EXERCISE = Among the lines below, count those containing the word "radio". Give the number only.

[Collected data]
___

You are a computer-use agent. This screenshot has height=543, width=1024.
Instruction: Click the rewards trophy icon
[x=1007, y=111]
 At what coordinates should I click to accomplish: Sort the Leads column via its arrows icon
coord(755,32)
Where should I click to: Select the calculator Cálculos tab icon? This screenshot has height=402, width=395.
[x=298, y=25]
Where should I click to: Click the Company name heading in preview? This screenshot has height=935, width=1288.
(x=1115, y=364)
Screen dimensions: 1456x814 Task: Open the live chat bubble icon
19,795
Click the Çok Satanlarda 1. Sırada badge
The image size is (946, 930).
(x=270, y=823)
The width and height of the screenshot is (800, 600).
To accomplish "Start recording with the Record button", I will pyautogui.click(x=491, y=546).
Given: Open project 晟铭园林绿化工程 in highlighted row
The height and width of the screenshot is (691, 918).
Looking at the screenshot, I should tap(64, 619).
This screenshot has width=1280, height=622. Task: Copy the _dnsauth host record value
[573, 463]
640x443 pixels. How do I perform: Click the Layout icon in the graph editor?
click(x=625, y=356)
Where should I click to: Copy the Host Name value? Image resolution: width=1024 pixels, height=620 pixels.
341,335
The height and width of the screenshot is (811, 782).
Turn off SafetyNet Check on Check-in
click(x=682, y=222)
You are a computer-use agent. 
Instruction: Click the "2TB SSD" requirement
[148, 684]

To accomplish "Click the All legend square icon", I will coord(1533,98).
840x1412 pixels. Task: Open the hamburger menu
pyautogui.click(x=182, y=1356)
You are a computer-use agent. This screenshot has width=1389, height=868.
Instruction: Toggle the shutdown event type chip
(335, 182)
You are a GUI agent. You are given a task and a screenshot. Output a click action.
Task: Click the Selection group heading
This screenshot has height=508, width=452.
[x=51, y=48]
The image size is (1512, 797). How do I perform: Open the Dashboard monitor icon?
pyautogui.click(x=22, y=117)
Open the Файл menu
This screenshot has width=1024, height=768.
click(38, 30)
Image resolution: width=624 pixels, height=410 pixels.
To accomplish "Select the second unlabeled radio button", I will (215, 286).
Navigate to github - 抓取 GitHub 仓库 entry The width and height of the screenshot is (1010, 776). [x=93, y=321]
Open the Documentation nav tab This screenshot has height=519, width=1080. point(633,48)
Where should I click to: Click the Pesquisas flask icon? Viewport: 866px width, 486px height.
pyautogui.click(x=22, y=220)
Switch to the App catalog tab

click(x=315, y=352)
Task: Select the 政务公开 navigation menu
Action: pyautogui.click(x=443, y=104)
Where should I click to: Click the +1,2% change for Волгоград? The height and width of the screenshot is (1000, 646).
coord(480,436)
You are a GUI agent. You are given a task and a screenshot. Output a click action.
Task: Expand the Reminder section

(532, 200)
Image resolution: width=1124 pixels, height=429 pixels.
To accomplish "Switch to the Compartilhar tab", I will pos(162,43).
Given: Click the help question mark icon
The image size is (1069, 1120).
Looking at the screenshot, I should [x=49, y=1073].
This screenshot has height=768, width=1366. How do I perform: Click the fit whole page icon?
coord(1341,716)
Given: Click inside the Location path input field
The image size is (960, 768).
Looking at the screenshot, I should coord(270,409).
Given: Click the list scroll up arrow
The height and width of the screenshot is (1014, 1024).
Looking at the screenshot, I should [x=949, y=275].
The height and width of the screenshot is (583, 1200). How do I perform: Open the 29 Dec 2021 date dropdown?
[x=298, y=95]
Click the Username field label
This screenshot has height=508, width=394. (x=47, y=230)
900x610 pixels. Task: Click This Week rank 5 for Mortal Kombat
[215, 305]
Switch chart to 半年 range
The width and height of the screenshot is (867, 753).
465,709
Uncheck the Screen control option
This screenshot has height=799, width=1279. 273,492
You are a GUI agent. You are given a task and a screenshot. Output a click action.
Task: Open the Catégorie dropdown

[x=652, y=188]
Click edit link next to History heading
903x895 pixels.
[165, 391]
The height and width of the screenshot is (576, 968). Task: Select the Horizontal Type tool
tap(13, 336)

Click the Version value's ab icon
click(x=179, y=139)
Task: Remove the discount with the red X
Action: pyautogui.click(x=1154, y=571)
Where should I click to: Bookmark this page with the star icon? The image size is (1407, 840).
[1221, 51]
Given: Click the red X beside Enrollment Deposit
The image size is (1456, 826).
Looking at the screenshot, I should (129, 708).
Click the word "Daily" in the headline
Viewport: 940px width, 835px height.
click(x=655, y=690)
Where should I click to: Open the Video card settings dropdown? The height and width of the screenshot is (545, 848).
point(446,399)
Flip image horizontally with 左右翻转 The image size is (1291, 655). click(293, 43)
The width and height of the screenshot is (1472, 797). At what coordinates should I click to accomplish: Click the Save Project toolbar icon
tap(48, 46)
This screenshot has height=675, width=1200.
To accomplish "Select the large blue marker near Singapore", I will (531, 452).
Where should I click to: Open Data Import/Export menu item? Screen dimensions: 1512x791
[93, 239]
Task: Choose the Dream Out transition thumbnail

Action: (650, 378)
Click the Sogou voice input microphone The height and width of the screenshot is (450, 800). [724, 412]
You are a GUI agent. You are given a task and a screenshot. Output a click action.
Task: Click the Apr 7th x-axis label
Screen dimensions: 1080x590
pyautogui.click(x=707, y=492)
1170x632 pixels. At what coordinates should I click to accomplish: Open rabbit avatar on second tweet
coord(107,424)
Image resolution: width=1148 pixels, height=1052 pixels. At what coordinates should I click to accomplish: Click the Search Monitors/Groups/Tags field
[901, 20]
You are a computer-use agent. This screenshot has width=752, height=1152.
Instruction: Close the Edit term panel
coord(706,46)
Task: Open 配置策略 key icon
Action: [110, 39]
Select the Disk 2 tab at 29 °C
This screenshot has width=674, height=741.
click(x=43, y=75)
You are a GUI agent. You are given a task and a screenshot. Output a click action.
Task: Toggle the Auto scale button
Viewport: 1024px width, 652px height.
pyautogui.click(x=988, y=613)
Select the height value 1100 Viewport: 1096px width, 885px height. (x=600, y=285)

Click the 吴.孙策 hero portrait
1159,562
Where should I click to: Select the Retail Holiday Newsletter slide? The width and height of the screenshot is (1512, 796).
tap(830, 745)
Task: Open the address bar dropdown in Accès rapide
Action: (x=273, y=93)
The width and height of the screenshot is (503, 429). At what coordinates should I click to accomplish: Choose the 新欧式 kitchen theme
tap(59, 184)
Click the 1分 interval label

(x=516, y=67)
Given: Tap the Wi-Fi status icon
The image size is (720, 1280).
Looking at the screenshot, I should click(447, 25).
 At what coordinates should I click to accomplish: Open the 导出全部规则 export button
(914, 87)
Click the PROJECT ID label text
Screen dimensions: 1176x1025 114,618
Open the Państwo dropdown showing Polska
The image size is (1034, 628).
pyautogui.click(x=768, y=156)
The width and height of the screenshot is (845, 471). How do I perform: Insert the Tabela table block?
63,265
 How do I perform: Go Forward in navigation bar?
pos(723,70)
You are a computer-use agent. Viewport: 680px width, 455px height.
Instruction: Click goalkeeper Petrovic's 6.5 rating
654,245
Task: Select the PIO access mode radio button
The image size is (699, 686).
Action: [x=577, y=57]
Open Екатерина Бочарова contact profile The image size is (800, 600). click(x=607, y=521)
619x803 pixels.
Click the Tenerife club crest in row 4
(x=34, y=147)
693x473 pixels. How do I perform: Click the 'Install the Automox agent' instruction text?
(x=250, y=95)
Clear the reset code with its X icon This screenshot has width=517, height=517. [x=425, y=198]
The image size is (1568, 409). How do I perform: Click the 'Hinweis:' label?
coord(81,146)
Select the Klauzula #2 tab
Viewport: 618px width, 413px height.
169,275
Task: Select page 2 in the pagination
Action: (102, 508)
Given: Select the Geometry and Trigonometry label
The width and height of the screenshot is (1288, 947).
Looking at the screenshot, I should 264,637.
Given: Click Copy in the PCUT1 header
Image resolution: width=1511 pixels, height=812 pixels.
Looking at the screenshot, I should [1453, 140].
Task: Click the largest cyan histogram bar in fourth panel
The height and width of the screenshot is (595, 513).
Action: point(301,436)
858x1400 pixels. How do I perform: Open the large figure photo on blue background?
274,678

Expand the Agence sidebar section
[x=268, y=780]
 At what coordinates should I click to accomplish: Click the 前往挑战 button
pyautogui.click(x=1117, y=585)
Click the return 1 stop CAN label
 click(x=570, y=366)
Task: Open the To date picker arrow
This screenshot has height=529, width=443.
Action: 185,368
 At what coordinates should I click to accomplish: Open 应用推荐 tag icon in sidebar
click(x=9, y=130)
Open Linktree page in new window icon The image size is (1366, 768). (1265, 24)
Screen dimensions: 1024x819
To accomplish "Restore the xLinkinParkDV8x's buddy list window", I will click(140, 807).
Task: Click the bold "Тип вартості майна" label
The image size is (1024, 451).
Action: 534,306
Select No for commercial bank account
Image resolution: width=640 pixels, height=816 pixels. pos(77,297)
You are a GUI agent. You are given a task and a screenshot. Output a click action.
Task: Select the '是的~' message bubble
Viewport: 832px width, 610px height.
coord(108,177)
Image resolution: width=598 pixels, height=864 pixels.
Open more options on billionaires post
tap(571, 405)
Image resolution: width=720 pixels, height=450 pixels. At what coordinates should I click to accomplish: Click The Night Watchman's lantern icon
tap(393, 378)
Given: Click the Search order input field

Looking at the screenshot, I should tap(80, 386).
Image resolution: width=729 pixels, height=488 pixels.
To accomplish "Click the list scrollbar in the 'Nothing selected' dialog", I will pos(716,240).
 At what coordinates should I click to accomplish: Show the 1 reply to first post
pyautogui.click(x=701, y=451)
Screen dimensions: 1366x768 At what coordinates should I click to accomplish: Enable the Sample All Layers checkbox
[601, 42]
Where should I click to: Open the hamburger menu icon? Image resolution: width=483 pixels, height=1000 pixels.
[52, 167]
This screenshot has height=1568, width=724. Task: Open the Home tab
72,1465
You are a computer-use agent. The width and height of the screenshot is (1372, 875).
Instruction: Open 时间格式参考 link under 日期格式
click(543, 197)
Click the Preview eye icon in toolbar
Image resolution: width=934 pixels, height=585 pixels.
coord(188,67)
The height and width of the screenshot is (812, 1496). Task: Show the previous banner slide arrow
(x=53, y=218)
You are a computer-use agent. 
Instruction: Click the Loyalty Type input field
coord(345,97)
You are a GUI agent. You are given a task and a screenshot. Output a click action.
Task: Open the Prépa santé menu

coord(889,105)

___

ANSWER SPACE = 2